Nothing came easy for Bushwick Bill. Born in Jamaica and raised in the Dirty South, Richard William Stephen Shaw was dealt the double hand of dwarfism and institutional racism, so for every rung of the ladder he was able to climb someone was waiting to kick him two rungs down. Even though he battled depression and drug abuse for most of his adult life before his untimely passing due to pancreatic cancer in 2019, that didn’t stop him from achieving the heights of fame and success while alive. After starting out as a dancer for the Geto Boys the name of Little Billy, his natural charisma and lyrical ability elevated him to a full fledged member of the crew. The infamous cover of “We Can’t Be Stopped” thrust him further into the spotlight, showing him on a hospital gurney flanked by his teammates shortly after a bullet left him with only one eye. This would in turn lead to a single on his first solo album.

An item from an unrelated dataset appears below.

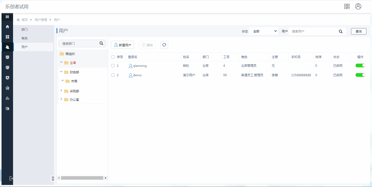Viewport: 372px width, 187px height.
Task: Click the 新建用户 button
Action: click(123, 45)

“See, most of my life I never had shit
I felt like an outcast, treated like a misfit
Damn near didn’t make it on my day of birth
Thinking was I really supposed to be on this planet Earth?”

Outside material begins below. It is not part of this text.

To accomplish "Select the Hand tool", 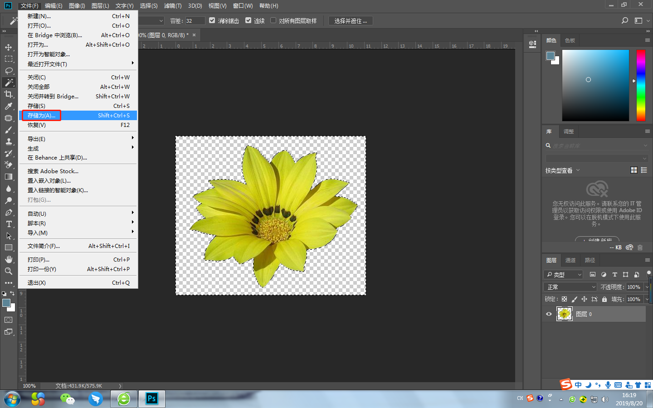I will pyautogui.click(x=9, y=259).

“Ever So Clear” was a reference to the fact Bill was drinking Everclear at the time of the incident, a very high proof alcohol that’s going to get you messed up really fast. The single set the tone for “Little Big Man” nicely. Bushwick Bill wasn’t going to apologize for his life or his height. He was going to take every negative experience he had in his life to that point and find a way to turn it into a positive through music, something he poignantly explained on the album track “Copper to Cash.”
“When I started writing lyrics it was like a religion to me
cause when I seen the mic, you’re fucking right, I was kicking it, G
Knew that it was somethin that was gonna last a lifetime
when I pushed my homework aside so I could write rhymes […]
I remember scraping up pennies for the four-double-oh-Z’s
Now my refrigerator’s full of Olde E
I used to only rap on the schoolyard
Now I’m in the studio dropping lyrics too hard”
Bill faced constant scrutiny thanks to the attention his diminutive stature and provocative lyrics combined together brought him. He uses the “Intro” of the album to address those critics, having an actual conversation with one of them and rebutting every point they make. When said critic suggests he should be “shut down” by the U.S. government and deported, he wastes no time making his feelings clear. “Man fuck the government man! Cause all the government know how to do is not govern — but how to add up and subtract my black ass from what’s rightfully mine. Fuck that shit.” He also gets in a few wisecracks. “How tall are you?” Critic: “Six two.” Bill: “Damn, I didn’t know they stacked shit that high.”
What’s even more telling is that by the end of the track he’s won his critic over, as he says with admiration “Dang, you are the Little Big Man.” True indeed G. The one group he’s not winning over though is the Klan, as he gets a note from them that proves “these peckerwoods ain’t frontin'” in “Letter From KKK.” What might catch you by surprise though is that it’s a call for black pride and uplifting the community, as Bill says the Klan celebrates every time there’s another incident of gangbanging or black-on-black crime. Naturally Bill has his own solution.
“And we can’t go out like that
So we gotta reload that gat
And hunt down that white ghost
And get to bust their motherfuckin’ ass from coast to coast”
As one of the progenitors of horrorcore rap though Bill still had a reputation to uphold, one he’s happy to do by once again adopting the Chucky persona for a sequel called “Chuckwick,” inviting Ganksta N-I-P to enjoy the mayhem with him. As fun as this is I prefer the album’s closer “Skitso” for showing us “what goes on in the mind of Bushwick” set to some incredibly smooth Lonnie Liston Smith samples. That’s right — the king of smooth jazz made Bushwick Bill sound even more psychotic. Bill’s lyrics reverberate and echo off the walls of the studio perfectly. I’ll even forgive him for recycling his lyrics from Kool G. Rap’s “Two to the Head” at the end.
If you’ve gotten the impression I’m a fan of “Little Big Man” you’d be absolutely right. There are a few moments where his “hardest little bastard in the world” persona can wear out its welcome (including the title track) but at 12 tracks totaling 52 minutes the album doesn’t wear out its welcome. While everyone knew Bushwick Bill was a force to be reckoned with as one-third of the Geto Boys, no one knew until his solo debut that he has the force of will and intellect to carry an album on his own. The production from the likes of John Bido, Crazy C, Roland, Goldfingers J. Prince and Mike Dean was all he needed to show and prove it, and on “Little Big Man” he showed there was much more to Richard Shaw than met the eye.